# Hitting a 460cc Driver



## Ray_Jeremy

The key to hitting the ball farther with the modern driver and golf ball (which spins much less off of a flat face than balls of the past) is high launch combined with a low spin rate. Our goal is to get enough spin to achieve lift, while minimizing (hopefully eliminating) drag. 

Assuming that you have a driver with enough loft, here are four things that you can do to increase launch angle and decrease spin rate, thus increasing your distance off the tee:

Tee the Ball Higher
The old adage has always been that the top of the driver should be about halfway up the ball when it is teed up. However, with a 460cc driver, I like to see you set the ball high enough on a peg such that the top of the driver is no more than one-third of the way up the ball. Of course, this means that the standard 2 1/8-inch tee will not be long enough to accommodate. You will need a tee at least 3 inches in length, but likely a little longer than this.

Move the Ball Forward in Your Stance
(Towards your left foot for a right-handed golfer)
The notion of playing the ball off of your left heel is no longer valid. We want to hit the ball on the upswing, thus increasing launch angle and decreasing the ball's spin rate. In order to do this, we must move the ball forward in our stance. For some golfers, it will be enough to play the ball off of your big toe, while for others it may be necessary to move the ball all the way up so that it is positioned outside of your left foot. Experiment with different ball positions – but, whatever you do, move the ball forward in your stance!

Set Up to Hit the Ball on the Center of the Face
Most golfers set their driver on the ground at address. This results in a high percentage of driver shots being hit on the heel-side of the face, especially when we tee the ball higher. Test yourself this way: The next time you are at the range and set up to hit your driver, once in the address position stretch your arms out and move the club up to the ball's height. Notice where the ball is going to contact the face of your driver? On the heel side – or possibly the hosel – of your driver.

This is a very common problem for golfers – and it's an awkward adjustment. The solution is very simple, however. Instead of setting your driver behind the ball such that the center of the face is aligned with the ball, move backwards a couple of inches (towards your back) such that the toe of your driver is aligned with the ball. Now do the test again. Stretch out your arms and pick the club up to the ball's height. Is the ball aligned with the center of the driver face? If so, put the club back down and fire! If not, keep moving back until it is.

Don't worry that once you set the driver down it doesn't align with the ball. The ball isn't on the ground - it's three inches above the ground!

Hit the Ball on the Upswing
The driver is now a specialty club, much like a putter. Our set-up, ball position – everything is different from any other club in the bag. You shouldn't be hitting the ball at the bottom – or apex – of the golf swing like a fairway wood. The ball should be struck past this point, on the upswing. This will lead to a higher launch angle and lower spin rate – which is how we are going to hit the ball farther than we ever have before.


----------



## Shankapotimus

Great tips! Thanks for the post!


----------



## dadamson

Very good and detailed tips! I must say, a lot of people have a bad slice when first switching to these heavier drivers, you must be persistant and the best tip is to practice.

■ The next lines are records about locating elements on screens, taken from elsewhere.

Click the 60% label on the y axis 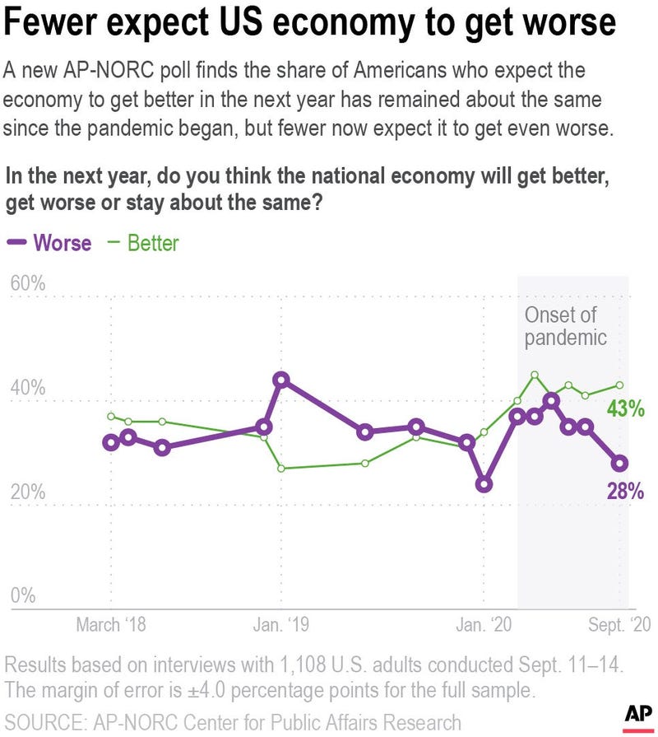[27, 284]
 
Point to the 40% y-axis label [27, 387]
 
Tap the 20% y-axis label [27, 492]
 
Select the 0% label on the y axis [22, 595]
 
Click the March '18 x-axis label [111, 625]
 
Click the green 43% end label [624, 408]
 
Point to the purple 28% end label [624, 492]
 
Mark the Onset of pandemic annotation [566, 326]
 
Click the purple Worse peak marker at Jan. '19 [281, 380]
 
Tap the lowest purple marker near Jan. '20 [484, 484]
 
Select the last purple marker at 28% [619, 463]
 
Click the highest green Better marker [535, 375]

Practice, and lots of it is absolutely essential to your 460cc mastery :headbang:.


----------



## Stuart StAndrew

Im going to try this when I next hit the green, I do have problems with distance (in the Golfing sense) and some more lift (again Golfing wise) would be good.


----------



## dadamson

Stuart StAndrew said:


> Im going to try this when I next hit the green, I do have problems with distance (in the Golfing sense) and some more lift (again Golfing wise) would be good.


Good idea Stuart, these 460cc clubs are the heaviest drivers on the market and they do require a certain amount of practice to master the accuracy and distance componants.

You should try to distance yourself from the standard drivers as much as possible when using these clubs, they are vastly difference in usage. I usually recommend only going for these once you have perfected your accuracy and then peaked your distance with standard clubs.


----------



## BigEd

Great advice, just recieve the 460cc in the mail yesterday!!


----------